1793'te
Philadelphia'da sarı humma salgını baş göstermiştir. Benjamin Rush adlı bir
fizikçi, bu hastalığa yakalanmış olan bir çok insanı tedavi etmiş ve bir kuram
öne sürmüştür. Bu kurama göre hastalık güçlü bir kanama ile tedavi
edilebilmektedir. Kendisi de dahil olmak üzere bu yöntemi bir çok hastaya
uyguluyor. Fakat yapılan eleştiriler, bu tedavinin hastalıktan daha tehlikeli
olduğunu iddia ediyor. Bir çok hastanın ölmesine rağmen, Rush tedavinin
etkililiğinden emin gözüküyor. Eğer hasta iyileşirse, bu tedavi yöntemine
atfediliyor, fakat hasta ölürse bu da hastalığın şiddetine atfediliyor ve
yapacak bir şey yoktu deniliyor.
Kuramlar
ve Yanlışlanabilirlik Kriteri
Rush,
kanıtlarını değerlendirmeyi öyle yapıyordu ki, tedavinin işe yaramadığını öne
sürmek imkansız oluyordu. Eğer bir hastanın iyileşmesi tedavinin geçerliliğinin
onaylanması olarak kabul edilirse, hastanın ölümü de bunun tersi demektir. Ama
Rush bunu yapmak yerine onaylanmayan durumları rasyonalize etmiştir. Ölümü,
tedavinin geçerliliğini azaltan bir kanıt olarak görmemek, iyileşen hastaların
tedavinin etkililiğini kanıtlama oranını azaltmaktadır. Rush, bunu yapmakla,
bilimsel kuramların yapılandırılması ve test edilmesi ile ilgili bir kuralı
çiğnemektedir. Yani bilimsel kuramlardan elde edilen yordamalar potansiyel
olarak yanlış görülebilmelidir. Belirli bir kuramla ilgili yeni kanıtları
değerlendirme metotları, verinin kuramı yanlışlama ihtimalini daima içermelidir.

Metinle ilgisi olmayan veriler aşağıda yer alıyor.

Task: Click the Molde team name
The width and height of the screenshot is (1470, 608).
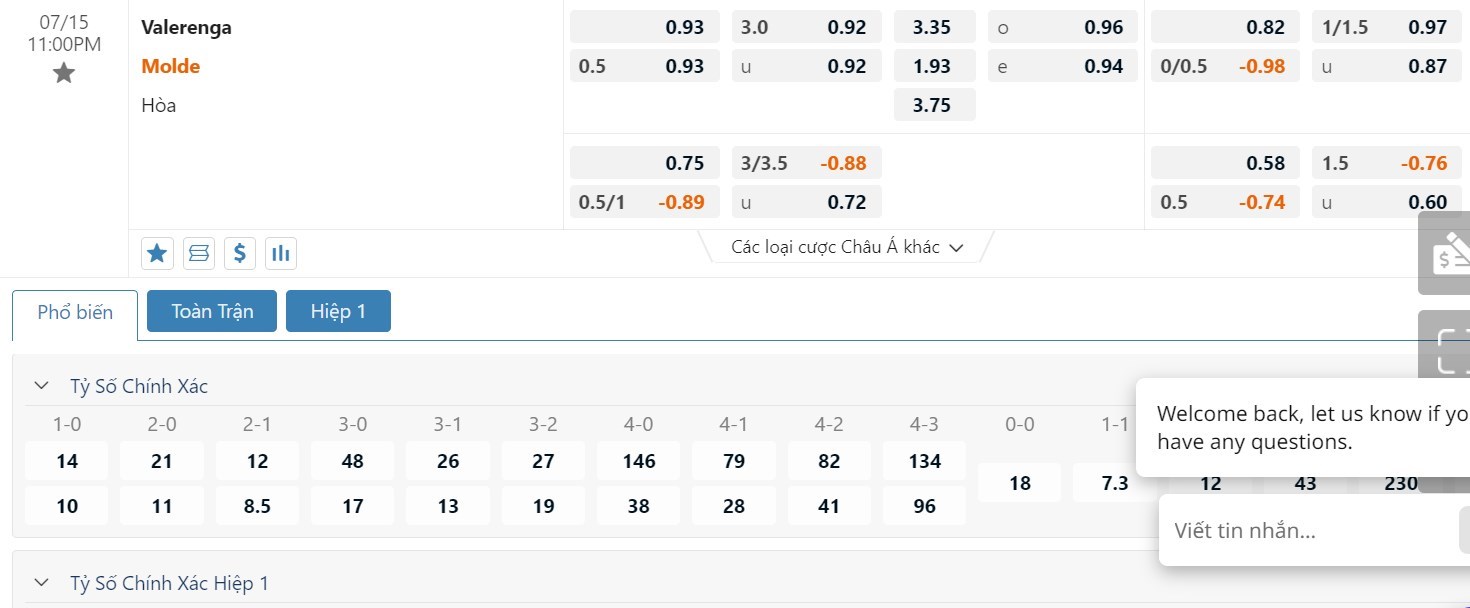Action: point(171,66)
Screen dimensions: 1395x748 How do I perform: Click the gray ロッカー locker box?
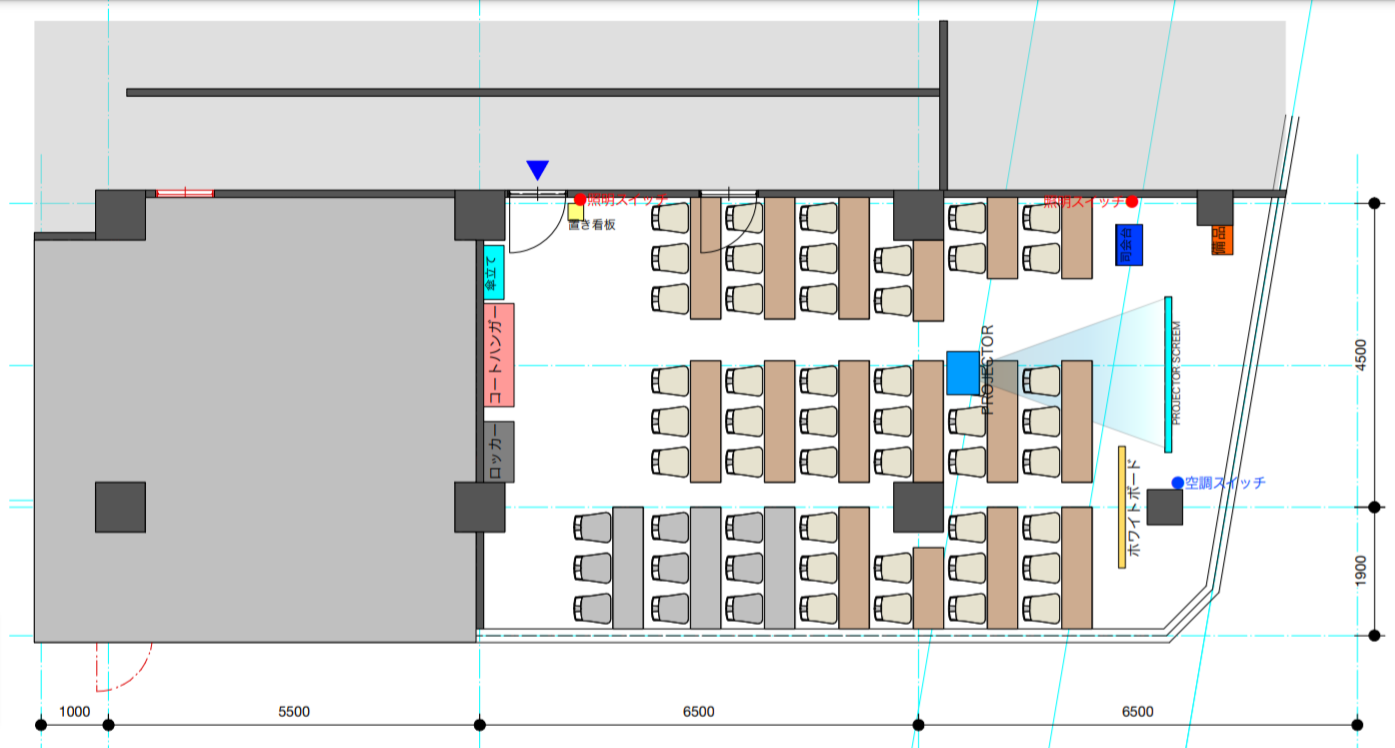pyautogui.click(x=499, y=452)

Bu ilkeye yanlışlanabilirlik adı verilir. Neyin olması gerektiğini söyleyen bir
kuram, belirli şeylerin de olmayacağını söylemek zorundadır. Eğer bir kuram
herhangi olası gözlemlerin nasıl olacağını söyleyemiyorsa gelişme imkansızdır
çünkü kuram yanlışlanamaz. Bilim adamlarının çözülebilir problemlerle
uğraştıkları söylenir. Aslında problem çözmek yerine kuram test etmek
kullanılmalıdır. Kuram kavramı, doğrulanmamış hipotez, küçük tahminler
olarak kavramsallaştırılır. Ama gerçekte, bilimde kullanımıyla kuram, bir takım
veriyi açıklayan ve gelecekteki deneylerin sonuçlarına yönelik yordamalar yapan
ilişkili kavramlar bütünüdür. Yani başarılı kuramlar geniş sayıda gözlemle
tutarlı, ve çok az sayıda gözlemle tutarsız olanlardır.
Daha
belirli (spesifik) yordamalar doğrulandıklarında daha büyük etki yaparlar.

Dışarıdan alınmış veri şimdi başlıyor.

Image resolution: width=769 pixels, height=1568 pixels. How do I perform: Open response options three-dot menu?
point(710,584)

Yordama spesifik oluca onu yanlışlayabilecek potansiyel gözlemler artar. İyi
kuramlar yanlışlanabilirliğe maruz kalabilen yordamalar yaparlar. Kötü kuramlar
ise doğru gibi gözüken çok genel yordamalar yaparlar ( "kapıyı çalacak olan bir
sonraki adam 100 yaşından daha genç olacak" gibi).
Freud ve
Yanlışlanabilirlik
Psikanalitik kuram her şeyi açıklayabilmekte ama spesifik yordamalar
yapamamaktadır. Örneğin Tourette sendromunu açıklamaya yönelik bir çok
psikanalitik açıklama yapılmıştır. Fakat yapılan araştırmalar, bu hastalığın
merkezi sinir sistemi ile ilgili bir bozukluk olduğunu ispatlamıştır. Fakat
1921-1955 arasında yapılan yanlışlanabilirlik kriterinden yoksun psikanalitik
açıklamalar gerçeğin ortaya çıkmasını engellemiştir.Yanlışlanamaz açıklamaların
tehlikesi bu örnekte açıkça görünmektedir.
Bütün
Açıklamalar Eşit Değildir
Bir çok
insan iyi bir kuramın tekrarlanan bir şekilde doğrulanabilen kuram olduğunu
düşünür. Fakat yanlışlanabilirlik fikri, önemli olan kriterin kuramın doğrulanma
sayısı olmadığını işaret etmektedir. Bütün doğrulamalar eşit değildir.
Doğrulamalar kendilerini potansiyel yanlışlanmaya tabi tutabildikleri oranda
etkilidirler. Yüksek derecede spesifik, potansiyel olarak yanlışlanabilir olan
yordamaları olan bir konfirmasyon (kapıyı çalan kişi, kadın, otuz yaşında, sol
elinde bir kitap taşıyor ve kapıyı sağ eliyle çalıyor, gibi) yanlışlanabilir
olmayan yirmi farklı yordaması olan bir konfirmasyondan (kapıyı çalan kişi
doksan yaşından daha genç, gibi) daha fazla etkilidir. Bilim, daha önceden sahip
olunmuş inançları ampirik testlere tabi ederek yanlış olabileceklerini gösteren
bir mekanizmadır.
Yanlışlanabilirlik ve Halk Bilgeliği (Folk Wisdom)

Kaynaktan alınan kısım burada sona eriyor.